Balance is critically important on technical trails. Try to incorporate balance (single-leg exercises) and plyometrics (split and squat jumps) into your training. Refer to this training plan for examples.
It’s important to reduce ground contact time and “float” over the surface. This makes it easier to deal with unexpected changes in terrain. Avoid stop and go movements, which will slow you down, waste energy and can make the terrain harder to negotiate.
Good trail shoes make a big difference on technical terrain and will give you a lot more confidence. The lugs on trail shoes help grip the surface as you climb hills, rocks and muddy slopes. They also help you stop when you need to on steep descents. A good tread pattern will help to clear mud as you run. You will find shoes designed specifically for particular terrain types. However, to get started, general trail shoes with good grip should do just fine.
Find your line
Keep your eyes about 2-4m (5-10ft) ahead and look for the best path. Try to plan your next few steps ahead of time.

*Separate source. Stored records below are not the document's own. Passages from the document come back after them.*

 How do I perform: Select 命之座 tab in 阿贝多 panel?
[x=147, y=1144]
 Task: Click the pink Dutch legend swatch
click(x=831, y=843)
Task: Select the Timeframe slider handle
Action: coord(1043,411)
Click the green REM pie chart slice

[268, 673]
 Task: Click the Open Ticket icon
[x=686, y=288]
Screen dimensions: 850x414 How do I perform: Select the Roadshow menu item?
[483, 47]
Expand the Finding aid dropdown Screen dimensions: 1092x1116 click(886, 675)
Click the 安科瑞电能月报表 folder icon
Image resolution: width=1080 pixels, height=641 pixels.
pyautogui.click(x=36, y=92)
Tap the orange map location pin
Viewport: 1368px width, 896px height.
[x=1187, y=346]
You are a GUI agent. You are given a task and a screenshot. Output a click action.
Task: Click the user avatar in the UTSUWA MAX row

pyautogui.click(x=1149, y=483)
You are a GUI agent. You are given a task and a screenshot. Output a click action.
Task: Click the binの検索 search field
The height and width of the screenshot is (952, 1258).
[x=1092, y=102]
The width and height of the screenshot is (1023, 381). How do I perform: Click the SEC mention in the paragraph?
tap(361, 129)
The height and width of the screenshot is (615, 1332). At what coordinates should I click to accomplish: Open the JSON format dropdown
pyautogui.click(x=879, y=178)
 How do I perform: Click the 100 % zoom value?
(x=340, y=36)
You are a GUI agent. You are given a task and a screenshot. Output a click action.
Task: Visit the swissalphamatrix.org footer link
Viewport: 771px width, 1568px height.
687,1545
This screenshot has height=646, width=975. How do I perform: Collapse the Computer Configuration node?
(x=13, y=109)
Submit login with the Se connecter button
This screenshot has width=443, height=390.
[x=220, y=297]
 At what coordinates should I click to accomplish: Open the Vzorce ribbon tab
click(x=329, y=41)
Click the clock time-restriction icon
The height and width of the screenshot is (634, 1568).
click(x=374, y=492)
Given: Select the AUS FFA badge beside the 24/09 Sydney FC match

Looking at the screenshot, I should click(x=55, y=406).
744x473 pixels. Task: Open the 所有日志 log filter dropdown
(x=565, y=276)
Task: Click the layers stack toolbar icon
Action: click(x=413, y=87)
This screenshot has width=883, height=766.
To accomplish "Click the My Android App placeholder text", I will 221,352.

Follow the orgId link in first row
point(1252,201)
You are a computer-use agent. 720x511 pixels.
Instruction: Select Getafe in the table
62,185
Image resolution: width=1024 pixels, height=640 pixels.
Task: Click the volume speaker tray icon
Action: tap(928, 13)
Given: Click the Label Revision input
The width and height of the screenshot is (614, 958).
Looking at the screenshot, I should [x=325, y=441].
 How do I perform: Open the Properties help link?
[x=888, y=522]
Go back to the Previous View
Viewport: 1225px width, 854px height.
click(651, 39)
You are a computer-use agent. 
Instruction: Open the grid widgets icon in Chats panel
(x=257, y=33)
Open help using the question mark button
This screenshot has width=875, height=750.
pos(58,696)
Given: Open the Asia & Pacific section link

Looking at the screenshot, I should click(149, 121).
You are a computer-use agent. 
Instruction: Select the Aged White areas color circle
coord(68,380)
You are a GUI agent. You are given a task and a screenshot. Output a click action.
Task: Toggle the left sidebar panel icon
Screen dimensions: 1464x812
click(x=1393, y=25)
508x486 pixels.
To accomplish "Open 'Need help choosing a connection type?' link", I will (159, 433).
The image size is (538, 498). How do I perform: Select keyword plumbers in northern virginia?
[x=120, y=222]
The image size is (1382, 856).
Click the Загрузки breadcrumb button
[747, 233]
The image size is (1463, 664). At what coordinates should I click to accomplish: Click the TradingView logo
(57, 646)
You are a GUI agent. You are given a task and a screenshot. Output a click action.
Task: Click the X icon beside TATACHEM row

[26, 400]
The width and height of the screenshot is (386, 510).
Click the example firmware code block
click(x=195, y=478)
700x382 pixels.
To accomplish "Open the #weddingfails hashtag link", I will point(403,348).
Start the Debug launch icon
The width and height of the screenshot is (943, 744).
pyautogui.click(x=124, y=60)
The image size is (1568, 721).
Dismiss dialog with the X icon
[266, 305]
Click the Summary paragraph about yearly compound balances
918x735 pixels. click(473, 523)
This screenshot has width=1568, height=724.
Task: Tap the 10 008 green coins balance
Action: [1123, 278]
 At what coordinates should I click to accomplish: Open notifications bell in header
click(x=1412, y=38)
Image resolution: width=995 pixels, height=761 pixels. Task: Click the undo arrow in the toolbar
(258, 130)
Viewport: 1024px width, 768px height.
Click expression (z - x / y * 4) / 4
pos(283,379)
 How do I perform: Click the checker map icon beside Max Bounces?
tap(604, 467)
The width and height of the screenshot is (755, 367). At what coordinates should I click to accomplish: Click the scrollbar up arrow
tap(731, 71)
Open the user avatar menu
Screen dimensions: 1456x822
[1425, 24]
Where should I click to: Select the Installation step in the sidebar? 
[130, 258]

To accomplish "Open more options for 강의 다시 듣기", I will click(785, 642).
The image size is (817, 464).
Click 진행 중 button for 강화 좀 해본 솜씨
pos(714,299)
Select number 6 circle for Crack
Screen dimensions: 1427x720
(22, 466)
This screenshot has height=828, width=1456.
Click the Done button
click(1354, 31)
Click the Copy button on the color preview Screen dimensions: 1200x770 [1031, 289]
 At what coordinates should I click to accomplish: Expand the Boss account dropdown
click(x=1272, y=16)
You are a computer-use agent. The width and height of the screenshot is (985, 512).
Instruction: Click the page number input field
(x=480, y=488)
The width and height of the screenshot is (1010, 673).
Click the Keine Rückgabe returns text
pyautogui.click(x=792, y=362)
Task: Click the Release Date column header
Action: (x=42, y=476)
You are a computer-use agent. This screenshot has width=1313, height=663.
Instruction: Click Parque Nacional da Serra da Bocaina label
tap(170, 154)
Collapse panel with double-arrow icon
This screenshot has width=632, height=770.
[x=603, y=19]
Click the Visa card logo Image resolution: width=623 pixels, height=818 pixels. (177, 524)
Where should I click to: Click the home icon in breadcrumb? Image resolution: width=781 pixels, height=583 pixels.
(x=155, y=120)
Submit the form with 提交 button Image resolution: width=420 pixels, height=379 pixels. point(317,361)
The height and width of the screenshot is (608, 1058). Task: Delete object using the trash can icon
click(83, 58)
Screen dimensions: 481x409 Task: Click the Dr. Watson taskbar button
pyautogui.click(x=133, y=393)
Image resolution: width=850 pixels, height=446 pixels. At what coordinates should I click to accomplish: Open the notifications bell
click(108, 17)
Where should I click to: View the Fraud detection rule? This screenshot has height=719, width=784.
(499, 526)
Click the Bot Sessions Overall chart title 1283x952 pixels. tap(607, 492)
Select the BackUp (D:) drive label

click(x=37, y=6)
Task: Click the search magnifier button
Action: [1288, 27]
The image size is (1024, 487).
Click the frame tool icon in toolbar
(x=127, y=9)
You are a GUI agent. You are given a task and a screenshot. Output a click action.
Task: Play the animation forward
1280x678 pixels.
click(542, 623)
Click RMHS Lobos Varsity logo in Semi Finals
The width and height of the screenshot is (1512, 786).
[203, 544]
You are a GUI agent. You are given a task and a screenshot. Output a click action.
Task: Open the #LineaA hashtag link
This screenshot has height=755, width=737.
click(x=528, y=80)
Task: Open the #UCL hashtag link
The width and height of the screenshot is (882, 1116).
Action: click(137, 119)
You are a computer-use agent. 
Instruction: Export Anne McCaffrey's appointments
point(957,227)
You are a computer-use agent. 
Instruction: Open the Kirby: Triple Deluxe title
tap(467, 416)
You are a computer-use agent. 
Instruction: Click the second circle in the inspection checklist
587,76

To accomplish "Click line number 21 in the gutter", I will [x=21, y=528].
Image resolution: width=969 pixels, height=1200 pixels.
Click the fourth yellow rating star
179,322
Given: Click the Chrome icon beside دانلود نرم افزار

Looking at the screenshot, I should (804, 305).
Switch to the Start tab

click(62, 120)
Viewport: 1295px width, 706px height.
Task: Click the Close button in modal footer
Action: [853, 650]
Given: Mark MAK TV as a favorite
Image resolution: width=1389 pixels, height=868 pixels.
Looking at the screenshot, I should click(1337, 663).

Terrain and the obstacles you need to deal with will be constantly changing. You need to be constantly aware of those changes and plan accordingly. This will take conscious effort to begin with but will become second nature as you become more experienced.
Aim to finish
Don’t take unnecessary risks. Technical trail running takes time. In a race situation, focus on finishing, not your position. In training, challenge your limits gradually to improve your skills. Run the same familiar trails at progressively faster paces. Each time, you’ll make improvements in foot placement and you’ll become progressively more confident.